Collaborative Problems and Complications

  • Potential complications for patients receiving parenteral nutrition:

    • Pneumothorax

    • Air embolism

    • Catheter displacement or clotting

    • Sepsis

    • Hyperglycemia

    • Rebound hypoglycemia

    • Fluid overload

  • Reference Table 41-7 for specific indications.

Planning and Goals for Parenteral Nutrition

  • Overall goals include:

    • Achieve optimal nutrition

    • Ensure absence of infection

    • Maintain adequate fluid volume

    • Support active patient engagement and self-care education

    • Prevent complications.

Nursing Interventions for Parenteral Nutrition

Intervention #1: Optimal Nutrition
  • Continuous assessment and management focus on nutrition, including:

    • Daily weight monitoring at consistent times

    • Accurate intake and output documentation

    • Regular caloric counts, ensuring trace elements are included.
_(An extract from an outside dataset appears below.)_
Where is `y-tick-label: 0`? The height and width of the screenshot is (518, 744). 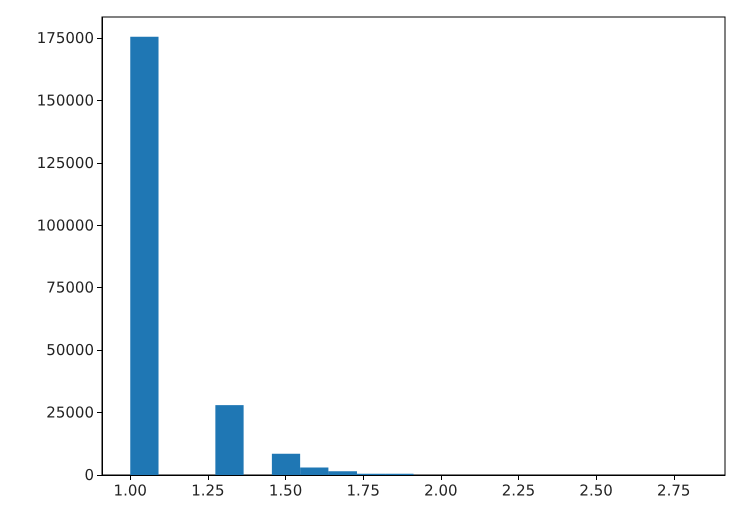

Intervention #2: Infection Prevention
  • Ensure infection prevention measures such as:

    • Proper catheter and IV site care

    • Adherence to sterile techniques for dressing changes

    • Wear face masks during dressing changes

    • Regular site evaluations for signs of infection

    • Ensure IV and tubing hygiene.

Intervention #3: Fluid Balance Maintenance
  • To maintain fluid balance, manage IV infusions:

    • Monitor the flow rate carefully to avoid rapid changes. If fluids deplete, switch to a 10% dextrose solution until replenished.

    • Regularly monitor indicators of fluid balance and levels of electrolytes. Manage intake and outputs, including blood glucose level monitoring.

Patient Education on Parenteral Nutrition

  • Educational components include:

    • Explanation of goals and purpose of parenteral nutrition

    • Familiarity with PN components

    • Provision of emergency contact numbers

    • Demonstrations on equipment usage and handling IVs, dressing changes, flushing, or heparinizing catheters

    • Outline potential complications and necessary actions to take.